Restate word for word every line from the one containing "ਆਸਾ ਕੀ ਵਾਰ Asa Ki Var (138, 55)" to the last line of the records below.

--- Dataset entries ---

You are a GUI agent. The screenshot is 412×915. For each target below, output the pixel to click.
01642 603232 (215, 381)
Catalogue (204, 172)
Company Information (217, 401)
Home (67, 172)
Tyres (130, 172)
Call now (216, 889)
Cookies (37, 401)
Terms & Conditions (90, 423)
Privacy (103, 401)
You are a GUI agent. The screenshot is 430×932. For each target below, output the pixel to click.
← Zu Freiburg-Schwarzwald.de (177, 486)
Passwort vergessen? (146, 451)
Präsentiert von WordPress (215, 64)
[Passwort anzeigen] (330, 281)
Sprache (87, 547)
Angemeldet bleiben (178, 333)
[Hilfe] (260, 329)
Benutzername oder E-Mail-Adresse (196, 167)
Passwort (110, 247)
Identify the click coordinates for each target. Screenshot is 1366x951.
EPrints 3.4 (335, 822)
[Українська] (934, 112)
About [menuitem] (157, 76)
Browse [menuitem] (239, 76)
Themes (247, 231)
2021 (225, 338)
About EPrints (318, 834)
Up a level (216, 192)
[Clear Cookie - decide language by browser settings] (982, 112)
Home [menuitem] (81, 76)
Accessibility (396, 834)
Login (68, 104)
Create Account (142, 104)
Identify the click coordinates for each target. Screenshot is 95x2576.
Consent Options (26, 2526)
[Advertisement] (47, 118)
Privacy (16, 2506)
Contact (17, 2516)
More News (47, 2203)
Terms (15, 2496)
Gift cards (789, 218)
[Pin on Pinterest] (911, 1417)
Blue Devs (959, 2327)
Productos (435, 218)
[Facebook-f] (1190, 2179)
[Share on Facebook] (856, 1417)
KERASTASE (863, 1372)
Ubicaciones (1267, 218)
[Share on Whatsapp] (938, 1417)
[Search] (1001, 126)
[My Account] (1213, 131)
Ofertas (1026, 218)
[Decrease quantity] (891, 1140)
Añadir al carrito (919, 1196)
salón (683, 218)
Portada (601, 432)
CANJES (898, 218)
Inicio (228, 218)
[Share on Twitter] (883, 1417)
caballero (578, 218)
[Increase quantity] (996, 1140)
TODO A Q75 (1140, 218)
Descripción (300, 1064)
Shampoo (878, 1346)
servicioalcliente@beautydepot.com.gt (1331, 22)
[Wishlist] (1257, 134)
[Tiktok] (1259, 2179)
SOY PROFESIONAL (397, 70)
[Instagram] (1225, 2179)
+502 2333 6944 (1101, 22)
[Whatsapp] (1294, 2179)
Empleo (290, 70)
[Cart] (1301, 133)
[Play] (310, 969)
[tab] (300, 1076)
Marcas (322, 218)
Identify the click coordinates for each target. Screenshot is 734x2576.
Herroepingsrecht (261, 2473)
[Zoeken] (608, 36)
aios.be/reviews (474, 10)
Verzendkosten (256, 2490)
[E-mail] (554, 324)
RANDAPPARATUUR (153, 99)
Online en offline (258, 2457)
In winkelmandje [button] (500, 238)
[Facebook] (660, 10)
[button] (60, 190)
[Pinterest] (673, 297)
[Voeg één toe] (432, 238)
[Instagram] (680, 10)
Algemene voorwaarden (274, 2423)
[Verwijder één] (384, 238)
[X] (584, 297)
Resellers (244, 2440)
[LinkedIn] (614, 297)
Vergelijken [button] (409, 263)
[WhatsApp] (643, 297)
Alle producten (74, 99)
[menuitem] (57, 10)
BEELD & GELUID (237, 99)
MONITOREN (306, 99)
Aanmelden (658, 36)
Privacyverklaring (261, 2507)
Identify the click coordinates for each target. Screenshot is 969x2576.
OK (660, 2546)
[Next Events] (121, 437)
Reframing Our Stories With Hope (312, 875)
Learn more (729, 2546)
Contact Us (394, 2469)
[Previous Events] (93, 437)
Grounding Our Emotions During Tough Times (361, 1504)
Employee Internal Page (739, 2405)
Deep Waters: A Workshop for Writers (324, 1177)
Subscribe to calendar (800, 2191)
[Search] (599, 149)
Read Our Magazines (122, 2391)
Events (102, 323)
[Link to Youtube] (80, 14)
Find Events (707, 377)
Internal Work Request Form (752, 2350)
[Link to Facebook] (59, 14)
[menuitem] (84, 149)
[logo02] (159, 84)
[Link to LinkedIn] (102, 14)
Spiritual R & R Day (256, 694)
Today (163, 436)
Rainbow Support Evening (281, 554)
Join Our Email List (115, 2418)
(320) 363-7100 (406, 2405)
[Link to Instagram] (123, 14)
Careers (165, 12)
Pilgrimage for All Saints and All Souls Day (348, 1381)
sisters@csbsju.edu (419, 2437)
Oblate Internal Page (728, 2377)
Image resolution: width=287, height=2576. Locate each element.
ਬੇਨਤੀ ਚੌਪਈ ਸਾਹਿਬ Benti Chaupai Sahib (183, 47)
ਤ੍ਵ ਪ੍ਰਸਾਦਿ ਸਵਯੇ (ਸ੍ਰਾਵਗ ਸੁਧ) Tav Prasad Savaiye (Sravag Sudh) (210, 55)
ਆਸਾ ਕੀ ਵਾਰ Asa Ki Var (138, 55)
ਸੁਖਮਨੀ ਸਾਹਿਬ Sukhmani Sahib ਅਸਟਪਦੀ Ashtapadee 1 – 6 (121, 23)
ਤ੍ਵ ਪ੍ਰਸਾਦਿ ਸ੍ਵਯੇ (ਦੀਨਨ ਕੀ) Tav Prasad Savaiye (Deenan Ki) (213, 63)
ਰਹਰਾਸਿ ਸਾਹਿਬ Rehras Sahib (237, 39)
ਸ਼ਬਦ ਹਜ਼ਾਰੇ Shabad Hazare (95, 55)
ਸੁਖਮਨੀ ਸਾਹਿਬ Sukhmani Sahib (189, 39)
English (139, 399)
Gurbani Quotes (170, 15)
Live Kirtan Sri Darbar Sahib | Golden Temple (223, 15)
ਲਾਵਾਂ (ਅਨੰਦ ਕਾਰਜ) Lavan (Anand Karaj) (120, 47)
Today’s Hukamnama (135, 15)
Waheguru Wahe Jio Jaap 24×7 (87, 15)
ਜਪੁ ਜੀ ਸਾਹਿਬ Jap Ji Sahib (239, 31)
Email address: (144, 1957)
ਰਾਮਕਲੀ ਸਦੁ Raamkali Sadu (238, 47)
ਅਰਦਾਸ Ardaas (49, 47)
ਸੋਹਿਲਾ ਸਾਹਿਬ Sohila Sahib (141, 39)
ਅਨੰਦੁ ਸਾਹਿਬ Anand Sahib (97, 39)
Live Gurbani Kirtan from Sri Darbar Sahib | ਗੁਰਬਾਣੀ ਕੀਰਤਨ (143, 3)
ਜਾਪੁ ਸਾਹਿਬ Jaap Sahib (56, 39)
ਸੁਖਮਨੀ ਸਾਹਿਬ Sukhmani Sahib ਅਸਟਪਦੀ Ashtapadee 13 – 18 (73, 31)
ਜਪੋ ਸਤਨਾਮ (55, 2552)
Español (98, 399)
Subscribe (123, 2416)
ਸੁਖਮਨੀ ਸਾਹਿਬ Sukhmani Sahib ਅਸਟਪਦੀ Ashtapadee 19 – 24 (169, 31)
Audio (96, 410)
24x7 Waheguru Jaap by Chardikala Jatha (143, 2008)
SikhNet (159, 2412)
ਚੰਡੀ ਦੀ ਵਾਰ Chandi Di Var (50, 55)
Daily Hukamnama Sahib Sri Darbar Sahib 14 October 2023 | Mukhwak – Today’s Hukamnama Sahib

---

Completed exercise:
ਆਸਾ ਕੀ ਵਾਰ Asa Ki Var (138, 55)
ਸੁਖਮਨੀ ਸਾਹਿਬ Sukhmani Sahib ਅਸਟਪਦੀ Ashtapadee 1 – 6 (121, 23)
ਤ੍ਵ ਪ੍ਰਸਾਦਿ ਸ੍ਵਯੇ (ਦੀਨਨ ਕੀ) Tav Prasad Savaiye (Deenan Ki) (213, 63)
ਰਹਰਾਸਿ ਸਾਹਿਬ Rehras Sahib (237, 39)
ਸ਼ਬਦ ਹਜ਼ਾਰੇ Shabad Hazare (95, 55)
ਸੁਖਮਨੀ ਸਾਹਿਬ Sukhmani Sahib (189, 39)
English (139, 399)
Gurbani Quotes (170, 15)
Live Kirtan Sri Darbar Sahib | Golden Temple (223, 15)
ਲਾਵਾਂ (ਅਨੰਦ ਕਾਰਜ) Lavan (Anand Karaj) (120, 47)
Today’s Hukamnama (135, 15)
Waheguru Wahe Jio Jaap 24×7 (87, 15)
ਜਪੁ ਜੀ ਸਾਹਿਬ Jap Ji Sahib (239, 31)
Email address: (144, 1957)
ਰਾਮਕਲੀ ਸਦੁ Raamkali Sadu (238, 47)
ਅਰਦਾਸ Ardaas (49, 47)
ਸੋਹਿਲਾ ਸਾਹਿਬ Sohila Sahib (141, 39)
ਅਨੰਦੁ ਸਾਹਿਬ Anand Sahib (97, 39)
Live Gurbani Kirtan from Sri Darbar Sahib | ਗੁਰਬਾਣੀ ਕੀਰਤਨ (143, 3)
ਜਾਪੁ ਸਾਹਿਬ Jaap Sahib (56, 39)
ਸੁਖਮਨੀ ਸਾਹਿਬ Sukhmani Sahib ਅਸਟਪਦੀ Ashtapadee 13 – 18 (73, 31)
ਜਪੋ ਸਤਨਾਮ (55, 2552)
Español (98, 399)
Subscribe (123, 2416)
ਸੁਖਮਨੀ ਸਾਹਿਬ Sukhmani Sahib ਅਸਟਪਦੀ Ashtapadee 19 – 24 (169, 31)
Audio (96, 410)
24x7 Waheguru Jaap by Chardikala Jatha (143, 2008)
SikhNet (159, 2412)
ਚੰਡੀ ਦੀ ਵਾਰ Chandi Di Var (50, 55)
Daily Hukamnama Sahib Sri Darbar Sahib 14 October 2023 | Mukhwak – Today’s Hukamnama Sahib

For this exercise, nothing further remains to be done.